# [Texte]
>>>
Ali Guidara* écrit – Le passé arabe et islamique brillant et raffiné à Damas, Bagdad ou Cordoue, montre qu’il a atteint son apogée grâce à son ouverture aux autres cultures et à un pluralisme qu’il a su intégrer pour en formuler une synthèse fructueuse et originale.
Bien que faisant référence à des notions différentes – l’une se rapportant à un concept d’évolution historique reliée à un espace géographique et culturel, et l’autre à une doctrine religieuse ayant marqué l’histoire de plusieurs peuples, en particulier celle des Arabes –, la modernité et l’islam sont souvent vus comme deux modèles incompatibles, voire antinomiques, de l’organisation sociale et politique des sociétés. Les débats idéologiques et les enjeux politiques, en alimentant cette vision, mettent en exergue les positions discordantes des uns et des autres. Mais une lecture plus sereine, loin des arbitraires, ne révèle-t-elle pas une autre réalité ?
La modernité et ses attributs
Le concept de modernité désigne essentiellement un projet d’émancipation des individus, d’affirmation de l’égalité et de promotion de la liberté. En tant que représentation philosophique, la modernité exprime l’idée d’abolition de l’arbitraire et d’instauration de la raison comme norme supérieure de régulation sociale.
Fruit des Lumières européennes et du triomphe de la raison dans son sens philosophique grec antique, la modernité a provoqué un bouleversement par rapport au passé et une rupture par rapport aux repères traditionnels, sociaux et religieux, faisant ainsi naître de nouvelles aspirations individuelles et collectives.
<<<
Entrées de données
>>>
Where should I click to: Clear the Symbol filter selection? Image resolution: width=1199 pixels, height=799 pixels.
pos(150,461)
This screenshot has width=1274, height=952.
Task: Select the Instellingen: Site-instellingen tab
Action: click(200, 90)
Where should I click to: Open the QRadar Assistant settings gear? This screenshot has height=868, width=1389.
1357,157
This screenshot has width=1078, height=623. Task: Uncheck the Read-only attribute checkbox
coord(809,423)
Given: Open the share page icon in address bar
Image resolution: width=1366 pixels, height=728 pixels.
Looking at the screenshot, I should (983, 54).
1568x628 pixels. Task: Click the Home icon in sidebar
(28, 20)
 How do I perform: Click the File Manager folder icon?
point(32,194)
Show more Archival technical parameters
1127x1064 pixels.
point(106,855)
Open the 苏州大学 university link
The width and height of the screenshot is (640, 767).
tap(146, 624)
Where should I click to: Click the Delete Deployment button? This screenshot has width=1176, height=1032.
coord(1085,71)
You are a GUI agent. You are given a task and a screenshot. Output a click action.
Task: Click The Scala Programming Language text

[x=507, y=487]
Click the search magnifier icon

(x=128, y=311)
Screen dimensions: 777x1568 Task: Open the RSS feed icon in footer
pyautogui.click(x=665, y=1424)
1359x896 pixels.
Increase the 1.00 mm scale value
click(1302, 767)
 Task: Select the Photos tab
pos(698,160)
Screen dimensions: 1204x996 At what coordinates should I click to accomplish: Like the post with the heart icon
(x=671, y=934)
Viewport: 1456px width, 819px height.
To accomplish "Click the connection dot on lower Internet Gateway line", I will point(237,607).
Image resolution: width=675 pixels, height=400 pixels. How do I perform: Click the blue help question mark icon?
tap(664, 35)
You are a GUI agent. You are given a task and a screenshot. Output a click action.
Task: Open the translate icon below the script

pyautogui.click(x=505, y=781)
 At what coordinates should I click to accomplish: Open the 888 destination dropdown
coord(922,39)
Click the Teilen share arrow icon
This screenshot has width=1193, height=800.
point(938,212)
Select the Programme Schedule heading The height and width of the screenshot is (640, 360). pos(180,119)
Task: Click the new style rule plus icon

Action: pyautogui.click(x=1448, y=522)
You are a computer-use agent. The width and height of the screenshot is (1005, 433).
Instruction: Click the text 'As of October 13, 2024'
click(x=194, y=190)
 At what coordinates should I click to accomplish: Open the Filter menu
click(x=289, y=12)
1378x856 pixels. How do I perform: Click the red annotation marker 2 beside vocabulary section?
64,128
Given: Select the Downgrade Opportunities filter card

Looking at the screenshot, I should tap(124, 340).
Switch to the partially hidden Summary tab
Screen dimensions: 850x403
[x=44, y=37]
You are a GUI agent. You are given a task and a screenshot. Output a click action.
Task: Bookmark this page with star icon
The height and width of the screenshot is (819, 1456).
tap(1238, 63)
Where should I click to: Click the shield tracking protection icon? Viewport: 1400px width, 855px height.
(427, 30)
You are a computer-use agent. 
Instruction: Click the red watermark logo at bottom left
<<<
# [Consigne]
Traduisez en anglais cette phrase du texte sur la modernité et l'islam : « Le concept de modernité désigne essentiellement un projet d’émancipation des individus, d’affirmation de l’égalité et de promotion de la liberté. »

# [Résultat]
The concept of modernity essentially refers to a project of emancipating individuals, affirming equality and promoting freedom.